まずは『アニメージュ・1988年4月号』より。『三銃士』の背景となるフランス宮廷のお話。

三銃士・反逆と陰謀の時代
ルイ13世は1617年4月、宮廷クーデターを決行して、ようやく政権を手に入れたのです。
摂政として実権を握っていた実の母、マリー・ド・メディシスは追放され、リシュリューもパリを逃げ出しました。
それからもしばらく両軍の戦いが続きますが、6年後和議が成立し、母后はリュクサンブール宮へ。リシュリューも顧問官としてパリに戻ります。
この後のリシュリューの活躍は目覚しく、ルイ13世に信頼されてゆくのですが、自分が取り立ててやったリシュリューに裏切られたと怒る母后のもとに、反リシュリューの勢力が結集します。
スペイン王家から嫁いだルイ13世の王妃、アンヌ・ドートリッシュ、しばしば兄王に反旗をひるがえす王弟ガストンや、陰謀好きのシューブルーズ夫人らが暗躍します。
1630年、ルイ13世は実の母よりもリシュリューを取ることを決断し、母后は追放され、再びパリに戻ることは許されませんでした。
こうした史実を背景に『三銃士』が書かれているのです。
久保田弘(PD/NHKエンタープライズ

劇場版『アラミスの冒険』に登場したマリー・ド・メディシス太后も含めた、当時の宮廷模様について。
ルイ13世メディシス太后にクーデターを起こして〜」という歴史的事実は、テレビシリーズでは語られなかったものの、『アラミスの冒険』で重要なバックボーンとなっている。この時点でこの話を紹介しているということは、このクーデターを元にした話をテレビシリーズで描く案があったのか。あるいは既に劇場版のストーリーとして検討されていたのかも。
なお『アニメ三銃士』の時代設定は1626年なので、史実的にはルイ13世メディシスが和解して数年経った頃。(『アラミスの冒険』でメディシスがリュクサンブール宮殿に住んでいたのも、それを踏まえて)。しかし、上記の史実に則れば、この数年後にはメディシスはパリを追放されることに。そしてパリに戻ることなく、1642年にケルン(現ドイツ)で逝去する。
『アラミスの冒険』で描かれたメディシスは過去の過ちを悔いて、息子であるルイやフィリップについても心を痛める「良き皇太后、良き母」として描かれていたけど。歴史とは時に残酷なものだ。

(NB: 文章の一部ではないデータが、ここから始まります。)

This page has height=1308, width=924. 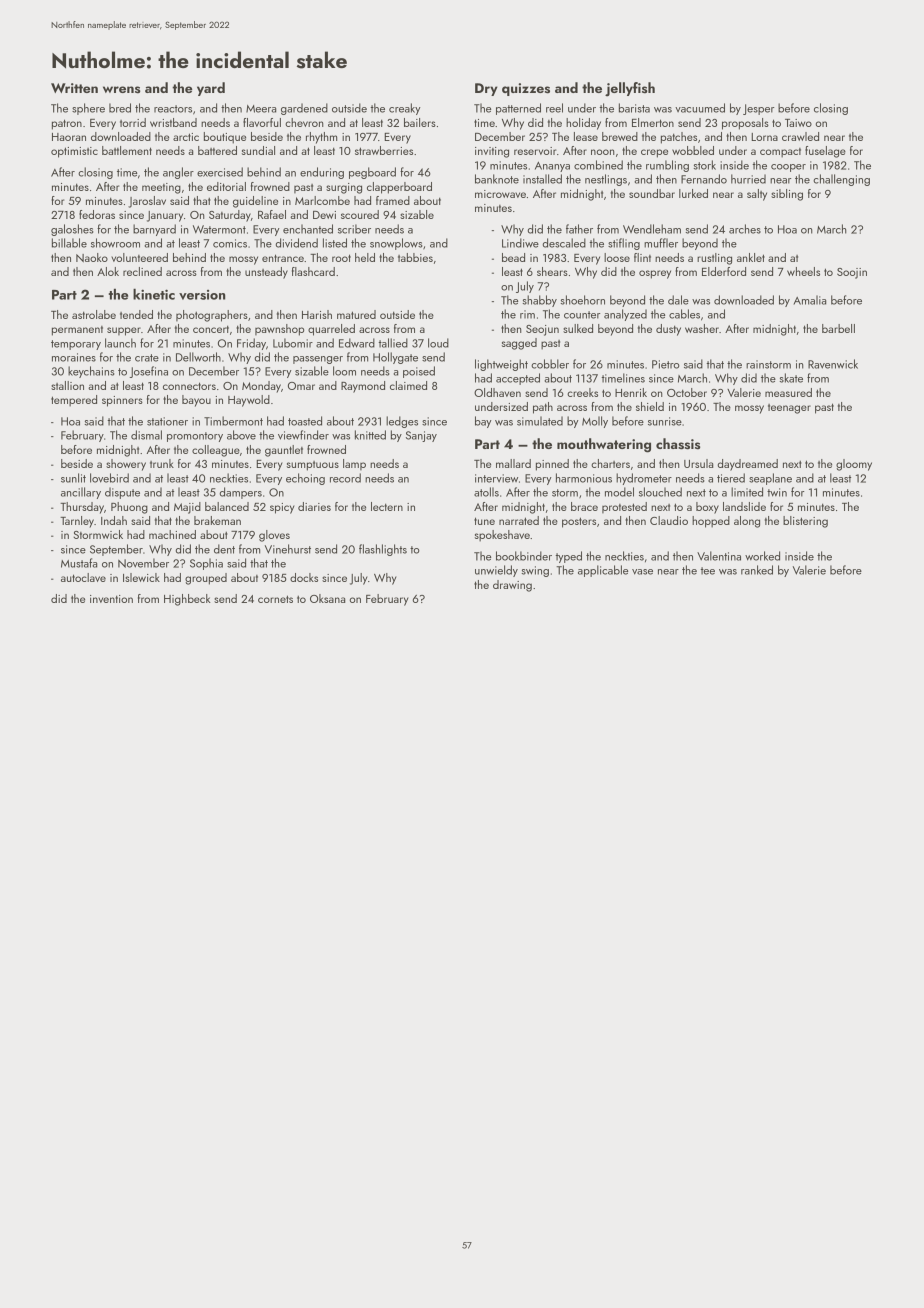 I want to click on autoclave, so click(x=83, y=577).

続いて『アニメージュ・1988年5月号』より、当時のファッションに関するお話。

おしゃれ?な三銃士
アニメ三銃士』の時代、17世紀前半のフランス上流階級の人々は、それなりのおしゃれを楽しんでいました。
12世紀にアルコールが登場してから、香水作りが進み、現在のものに近い香水が出回ってきました。
アラミスをはじめとする銃士たちも、香水を使っていたのです。
この香水は、手袋や上着などの革製品によくふりかけられたのです。
革をなめす技術も現在ほど進んでいないため、この頃の革製品はきつい匂いがしたそうです。
この匂いを消すために、男も女もよく香水を使いました。
もうひとつ、銃士たちがなぜ、普段も長靴を履いていたかしっていますか?
高価な拍車をつけ、ガチャガチャを音をさせながら、見せびらかすおしゃれの意味もあったのですが、実は絹の靴下のすぐ傷ができて(今でも本物の絹のストッキングはすぐデンセンしてしまいます)みっともないので、これを隠すために長靴を履いていたというのが本当のところだそうです。
久保田弘(PD/NHKエンタープライズ

「三銃士=中世フランス=お洒落」というイメージに一石を投じる、衝撃(?)の事実。
体臭や革製品の臭いを隠すために香水が重宝されたり、靴下の破れを隠すために長靴を履いていたり。お洒落の裏側にもトリビアがあるもんだ。
これを踏まえて『アニメ三銃士』を観返すと、「あのキャラはキツい体臭をしているんだろうな」とか「このキャラの長靴の下に隠された靴下には、大穴が空いているんだろうな」とか想像してみると、新たな視点で楽しめるかも?